3º domingo de Cuaresma, Oculi

Jesús le contestó: “Todos los que beben de esta agua, volverán a tener sed; pero el que beba del agua que yo le daré, nunca volverá a tener sed. Porque el agua que yo le daré se convertirá en él en manantial de agua que brotará dándole vida eterna.”

Juan 4,13-14

Agua que refresca, que calma la sed. Agua que es vida, que renueva el brote y el fruto. En medio de una realidad donde la sequedad y la muerte se hacen presentes, fluye el agua; desde el manantial al desierto mundo. Y en medio del desierto, nosotros, nosotras, sentados allí junto al pozo de Jacob, junto a esta mujer. Tenemos sed. Sed de misericordia. Sed de amor. Sed de perdón. Sed conjugada en la cruz por éste que ahora, en la profunda sequedad que es mi vida, me invita a beber. Resecos mis labios resisten el elixir. Después de todo, ¿cuántos hubo antes que éste que ofrecieron lo mismo? Profetas de lo vano y sin sentido. Mis ojos entrecerrados no alcanzan a percibir la hondura del milagro. ¡He bebido tantas aguas! ¡He deambulado por tantos pozos! Sin embargo, presiento muy dentro de mí que hay algo en la invitación que él me hace esta vez que es diferente, que hoy es distinto.
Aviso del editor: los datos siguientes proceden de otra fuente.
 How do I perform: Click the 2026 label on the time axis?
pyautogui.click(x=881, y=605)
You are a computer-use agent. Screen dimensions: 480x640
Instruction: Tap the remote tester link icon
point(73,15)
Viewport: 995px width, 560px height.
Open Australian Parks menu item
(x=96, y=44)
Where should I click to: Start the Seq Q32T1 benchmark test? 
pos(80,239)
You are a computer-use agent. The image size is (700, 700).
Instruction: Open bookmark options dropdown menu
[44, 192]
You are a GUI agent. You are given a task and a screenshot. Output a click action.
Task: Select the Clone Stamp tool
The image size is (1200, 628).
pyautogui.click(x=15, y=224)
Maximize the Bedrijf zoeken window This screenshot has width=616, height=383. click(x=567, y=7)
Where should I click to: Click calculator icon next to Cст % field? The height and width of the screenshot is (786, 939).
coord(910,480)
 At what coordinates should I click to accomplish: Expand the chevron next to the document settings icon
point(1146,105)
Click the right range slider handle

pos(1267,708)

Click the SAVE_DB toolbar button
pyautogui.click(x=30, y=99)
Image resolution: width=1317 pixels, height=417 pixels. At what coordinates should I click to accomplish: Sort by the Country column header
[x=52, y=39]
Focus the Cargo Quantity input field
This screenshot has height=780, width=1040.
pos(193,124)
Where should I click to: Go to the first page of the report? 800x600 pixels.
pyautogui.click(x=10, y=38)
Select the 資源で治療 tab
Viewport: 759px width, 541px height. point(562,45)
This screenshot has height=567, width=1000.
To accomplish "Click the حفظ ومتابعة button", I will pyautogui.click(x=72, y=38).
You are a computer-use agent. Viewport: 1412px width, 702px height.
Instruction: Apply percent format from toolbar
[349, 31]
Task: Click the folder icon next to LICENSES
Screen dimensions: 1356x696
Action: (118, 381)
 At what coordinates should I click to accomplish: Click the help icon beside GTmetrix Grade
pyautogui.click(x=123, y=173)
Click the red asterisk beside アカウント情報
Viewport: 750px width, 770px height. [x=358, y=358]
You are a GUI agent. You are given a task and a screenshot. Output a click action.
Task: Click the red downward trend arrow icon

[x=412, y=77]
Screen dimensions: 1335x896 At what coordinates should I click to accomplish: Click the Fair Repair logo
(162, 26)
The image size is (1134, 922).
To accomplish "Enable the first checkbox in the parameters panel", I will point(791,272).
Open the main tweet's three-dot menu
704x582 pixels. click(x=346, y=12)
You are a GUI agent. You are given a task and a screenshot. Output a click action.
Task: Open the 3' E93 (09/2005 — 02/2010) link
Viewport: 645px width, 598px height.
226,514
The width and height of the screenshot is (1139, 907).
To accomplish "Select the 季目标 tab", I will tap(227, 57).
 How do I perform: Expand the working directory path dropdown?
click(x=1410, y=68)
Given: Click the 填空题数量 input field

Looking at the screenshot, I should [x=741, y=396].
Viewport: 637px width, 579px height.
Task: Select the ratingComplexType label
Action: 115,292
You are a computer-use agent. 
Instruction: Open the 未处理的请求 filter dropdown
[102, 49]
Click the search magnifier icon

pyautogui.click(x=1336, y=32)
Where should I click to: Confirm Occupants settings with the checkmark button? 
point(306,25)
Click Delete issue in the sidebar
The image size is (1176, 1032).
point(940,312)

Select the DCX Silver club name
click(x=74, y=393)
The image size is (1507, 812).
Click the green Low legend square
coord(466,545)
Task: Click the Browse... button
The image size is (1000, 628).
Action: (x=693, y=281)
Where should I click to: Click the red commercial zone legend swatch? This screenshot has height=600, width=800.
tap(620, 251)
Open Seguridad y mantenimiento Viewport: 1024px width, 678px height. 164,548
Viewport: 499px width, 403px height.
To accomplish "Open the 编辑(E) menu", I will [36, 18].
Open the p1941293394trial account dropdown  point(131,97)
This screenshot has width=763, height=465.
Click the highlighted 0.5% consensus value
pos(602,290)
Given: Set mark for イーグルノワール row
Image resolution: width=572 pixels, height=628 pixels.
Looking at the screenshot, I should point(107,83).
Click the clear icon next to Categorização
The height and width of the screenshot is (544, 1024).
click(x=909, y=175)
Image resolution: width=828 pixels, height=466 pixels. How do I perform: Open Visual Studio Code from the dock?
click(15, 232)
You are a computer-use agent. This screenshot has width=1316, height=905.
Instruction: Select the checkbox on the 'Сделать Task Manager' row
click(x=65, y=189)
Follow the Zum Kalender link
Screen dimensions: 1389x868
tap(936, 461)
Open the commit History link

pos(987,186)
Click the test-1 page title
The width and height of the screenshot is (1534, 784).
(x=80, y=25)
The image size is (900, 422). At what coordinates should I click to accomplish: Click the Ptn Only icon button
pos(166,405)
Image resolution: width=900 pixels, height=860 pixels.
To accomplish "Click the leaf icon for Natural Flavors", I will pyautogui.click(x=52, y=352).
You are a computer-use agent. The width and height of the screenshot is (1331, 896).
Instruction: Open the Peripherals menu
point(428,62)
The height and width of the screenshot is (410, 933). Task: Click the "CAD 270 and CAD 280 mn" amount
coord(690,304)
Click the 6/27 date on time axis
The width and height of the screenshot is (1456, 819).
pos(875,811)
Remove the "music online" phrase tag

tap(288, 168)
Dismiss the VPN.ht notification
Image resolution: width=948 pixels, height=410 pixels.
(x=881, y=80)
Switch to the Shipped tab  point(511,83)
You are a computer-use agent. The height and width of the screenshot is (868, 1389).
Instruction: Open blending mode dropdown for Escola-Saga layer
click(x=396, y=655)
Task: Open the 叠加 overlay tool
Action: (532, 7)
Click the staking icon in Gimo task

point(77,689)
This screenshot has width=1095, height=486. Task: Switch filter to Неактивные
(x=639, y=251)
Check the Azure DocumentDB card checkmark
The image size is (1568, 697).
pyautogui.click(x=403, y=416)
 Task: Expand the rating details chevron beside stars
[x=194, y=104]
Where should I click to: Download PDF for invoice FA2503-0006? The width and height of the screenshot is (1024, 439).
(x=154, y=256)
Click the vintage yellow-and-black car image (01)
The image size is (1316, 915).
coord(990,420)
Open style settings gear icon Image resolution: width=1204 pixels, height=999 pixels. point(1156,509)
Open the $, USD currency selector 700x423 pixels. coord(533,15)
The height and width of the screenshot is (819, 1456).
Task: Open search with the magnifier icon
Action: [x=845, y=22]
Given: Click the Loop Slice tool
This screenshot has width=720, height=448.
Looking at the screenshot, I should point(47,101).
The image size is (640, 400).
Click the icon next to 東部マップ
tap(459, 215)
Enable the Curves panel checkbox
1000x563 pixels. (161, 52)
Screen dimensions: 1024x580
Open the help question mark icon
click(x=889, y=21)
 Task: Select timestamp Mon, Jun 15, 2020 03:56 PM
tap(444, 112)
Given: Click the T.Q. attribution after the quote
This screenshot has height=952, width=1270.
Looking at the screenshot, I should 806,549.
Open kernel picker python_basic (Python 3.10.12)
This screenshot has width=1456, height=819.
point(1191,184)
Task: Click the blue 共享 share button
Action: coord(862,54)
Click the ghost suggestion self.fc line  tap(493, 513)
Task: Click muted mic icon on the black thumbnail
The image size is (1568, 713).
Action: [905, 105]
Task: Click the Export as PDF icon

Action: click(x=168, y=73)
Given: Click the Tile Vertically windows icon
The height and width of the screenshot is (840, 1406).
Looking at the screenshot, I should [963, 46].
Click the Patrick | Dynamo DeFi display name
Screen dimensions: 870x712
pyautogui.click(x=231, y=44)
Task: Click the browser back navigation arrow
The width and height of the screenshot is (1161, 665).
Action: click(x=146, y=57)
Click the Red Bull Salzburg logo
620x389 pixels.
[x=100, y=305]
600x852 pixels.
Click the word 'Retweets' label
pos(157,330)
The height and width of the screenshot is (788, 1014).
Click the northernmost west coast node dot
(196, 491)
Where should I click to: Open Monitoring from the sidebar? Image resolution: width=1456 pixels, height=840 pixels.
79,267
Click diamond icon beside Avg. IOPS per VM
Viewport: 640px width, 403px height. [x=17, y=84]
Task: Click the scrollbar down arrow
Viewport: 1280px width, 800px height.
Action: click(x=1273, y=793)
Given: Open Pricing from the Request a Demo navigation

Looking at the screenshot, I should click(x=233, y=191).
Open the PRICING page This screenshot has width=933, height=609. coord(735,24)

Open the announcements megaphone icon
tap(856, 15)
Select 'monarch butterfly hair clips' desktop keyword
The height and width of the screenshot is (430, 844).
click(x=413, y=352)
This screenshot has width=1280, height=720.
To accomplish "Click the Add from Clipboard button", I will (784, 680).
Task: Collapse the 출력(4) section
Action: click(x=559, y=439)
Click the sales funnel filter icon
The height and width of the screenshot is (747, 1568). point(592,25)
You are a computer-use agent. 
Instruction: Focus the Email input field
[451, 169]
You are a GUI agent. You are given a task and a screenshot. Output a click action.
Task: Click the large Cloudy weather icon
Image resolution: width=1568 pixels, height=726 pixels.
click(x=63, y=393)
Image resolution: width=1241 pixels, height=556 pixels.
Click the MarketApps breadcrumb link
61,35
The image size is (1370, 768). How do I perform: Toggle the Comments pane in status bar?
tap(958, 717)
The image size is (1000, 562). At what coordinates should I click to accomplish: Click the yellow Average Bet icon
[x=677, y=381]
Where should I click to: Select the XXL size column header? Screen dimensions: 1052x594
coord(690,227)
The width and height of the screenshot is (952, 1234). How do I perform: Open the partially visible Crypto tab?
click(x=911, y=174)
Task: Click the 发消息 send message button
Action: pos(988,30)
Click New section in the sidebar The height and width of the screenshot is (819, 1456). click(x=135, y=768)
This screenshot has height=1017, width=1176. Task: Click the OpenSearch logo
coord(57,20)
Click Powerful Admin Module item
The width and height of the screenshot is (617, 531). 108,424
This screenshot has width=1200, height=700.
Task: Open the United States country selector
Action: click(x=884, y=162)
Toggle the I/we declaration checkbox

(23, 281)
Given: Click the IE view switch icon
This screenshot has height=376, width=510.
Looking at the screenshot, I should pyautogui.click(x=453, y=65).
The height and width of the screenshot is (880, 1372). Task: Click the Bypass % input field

Algo en su mirada me invita a confiar. Confiar en que mis pies cansados recibirán descanso. Confiar en que serán limpiados del polvo del camino. Confiar que todo mi cuerpo, no sólo mis pies, recibirán la frescura de esta agua. Agua bautismal. Agua que purifica y limpia. Agua que sacia toda sed y restaura toda vida. Y en medio de mi deambular de cada día, de todo día, en medio de mi deambular a veces, todas veces, sin sentido, mis pasos me conducen tras los pasos de aquél que dice el que beba del agua que yo le daré, nunca volverá a tener sed… y yo, en mi necesidad, respondo: Señor, ¡dame siempre de beber!